(Pixel coordinate grounding data)

--- START ---

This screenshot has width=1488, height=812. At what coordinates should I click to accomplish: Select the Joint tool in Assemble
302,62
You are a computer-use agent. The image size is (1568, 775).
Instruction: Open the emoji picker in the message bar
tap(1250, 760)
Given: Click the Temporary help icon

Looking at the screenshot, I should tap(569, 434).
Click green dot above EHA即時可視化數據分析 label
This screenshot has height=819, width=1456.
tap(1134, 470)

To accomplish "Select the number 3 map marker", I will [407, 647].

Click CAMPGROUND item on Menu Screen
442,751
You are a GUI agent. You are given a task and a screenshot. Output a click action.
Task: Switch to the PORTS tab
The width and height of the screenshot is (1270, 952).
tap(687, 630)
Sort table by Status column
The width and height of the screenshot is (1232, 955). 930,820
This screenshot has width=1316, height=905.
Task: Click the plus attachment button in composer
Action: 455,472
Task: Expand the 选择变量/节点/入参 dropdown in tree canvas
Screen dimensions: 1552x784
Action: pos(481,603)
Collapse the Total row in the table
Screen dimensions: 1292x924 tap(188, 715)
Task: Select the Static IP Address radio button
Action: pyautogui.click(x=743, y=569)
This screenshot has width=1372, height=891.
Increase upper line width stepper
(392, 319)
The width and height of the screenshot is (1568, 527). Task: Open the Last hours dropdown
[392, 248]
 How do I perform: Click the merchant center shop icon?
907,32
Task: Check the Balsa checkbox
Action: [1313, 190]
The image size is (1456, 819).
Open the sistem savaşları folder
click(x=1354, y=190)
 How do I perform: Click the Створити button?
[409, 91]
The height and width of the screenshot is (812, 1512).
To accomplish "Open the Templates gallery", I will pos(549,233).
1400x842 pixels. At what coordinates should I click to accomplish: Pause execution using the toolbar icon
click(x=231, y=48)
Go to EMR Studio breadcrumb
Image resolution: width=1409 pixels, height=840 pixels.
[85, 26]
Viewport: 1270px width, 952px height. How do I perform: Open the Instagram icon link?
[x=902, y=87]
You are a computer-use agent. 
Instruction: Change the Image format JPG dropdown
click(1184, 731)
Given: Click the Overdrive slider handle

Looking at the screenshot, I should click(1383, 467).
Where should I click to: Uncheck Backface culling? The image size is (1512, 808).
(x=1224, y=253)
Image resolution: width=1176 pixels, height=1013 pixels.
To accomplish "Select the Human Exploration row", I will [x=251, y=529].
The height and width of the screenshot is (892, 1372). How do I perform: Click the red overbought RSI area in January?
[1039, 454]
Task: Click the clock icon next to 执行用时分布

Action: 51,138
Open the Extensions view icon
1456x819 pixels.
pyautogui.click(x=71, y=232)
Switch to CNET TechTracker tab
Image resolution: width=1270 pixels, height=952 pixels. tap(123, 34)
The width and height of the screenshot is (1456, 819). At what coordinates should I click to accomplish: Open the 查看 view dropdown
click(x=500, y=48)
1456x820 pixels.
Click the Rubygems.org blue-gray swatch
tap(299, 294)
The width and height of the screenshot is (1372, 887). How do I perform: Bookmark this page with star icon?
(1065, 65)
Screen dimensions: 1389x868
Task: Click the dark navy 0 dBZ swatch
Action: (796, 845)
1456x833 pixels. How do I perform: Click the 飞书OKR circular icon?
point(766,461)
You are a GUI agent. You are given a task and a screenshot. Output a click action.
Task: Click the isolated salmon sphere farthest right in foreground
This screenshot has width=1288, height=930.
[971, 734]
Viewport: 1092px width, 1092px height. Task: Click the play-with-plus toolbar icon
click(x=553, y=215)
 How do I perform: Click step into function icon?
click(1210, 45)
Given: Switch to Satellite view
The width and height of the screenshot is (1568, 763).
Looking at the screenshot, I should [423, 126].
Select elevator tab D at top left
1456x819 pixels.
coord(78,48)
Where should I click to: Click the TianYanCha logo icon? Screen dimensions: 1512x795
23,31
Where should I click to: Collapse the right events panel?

--- END ---

> _Task objective_
Once the line that contains "Instruction: Change the" is found, please give it again exactly, along with each line that comes after it, through the last line of the entries.

> _Your response_
Instruction: Change the Image format JPG dropdown
click(1184, 731)
Given: Click the Overdrive slider handle

Looking at the screenshot, I should click(1383, 467).
Where should I click to: Uncheck Backface culling? The image size is (1512, 808).
(x=1224, y=253)
Image resolution: width=1176 pixels, height=1013 pixels.
To accomplish "Select the Human Exploration row", I will [x=251, y=529].
The height and width of the screenshot is (892, 1372). How do I perform: Click the red overbought RSI area in January?
[1039, 454]
Task: Click the clock icon next to 执行用时分布

Action: 51,138
Open the Extensions view icon
1456x819 pixels.
pyautogui.click(x=71, y=232)
Switch to CNET TechTracker tab
Image resolution: width=1270 pixels, height=952 pixels. tap(123, 34)
The width and height of the screenshot is (1456, 819). At what coordinates should I click to accomplish: Open the 查看 view dropdown
click(x=500, y=48)
1456x820 pixels.
Click the Rubygems.org blue-gray swatch
tap(299, 294)
The width and height of the screenshot is (1372, 887). How do I perform: Bookmark this page with star icon?
(1065, 65)
Screen dimensions: 1389x868
Task: Click the dark navy 0 dBZ swatch
Action: (796, 845)
1456x833 pixels. How do I perform: Click the 飞书OKR circular icon?
point(766,461)
You are a GUI agent. You are given a task and a screenshot. Output a click action.
Task: Click the isolated salmon sphere farthest right in foreground
This screenshot has width=1288, height=930.
[971, 734]
Viewport: 1092px width, 1092px height. Task: Click the play-with-plus toolbar icon
click(x=553, y=215)
 How do I perform: Click step into function icon?
click(1210, 45)
Given: Switch to Satellite view
The width and height of the screenshot is (1568, 763).
Looking at the screenshot, I should [423, 126].
Select elevator tab D at top left
1456x819 pixels.
coord(78,48)
Where should I click to: Click the TianYanCha logo icon? Screen dimensions: 1512x795
23,31
Where should I click to: Collapse the right events panel?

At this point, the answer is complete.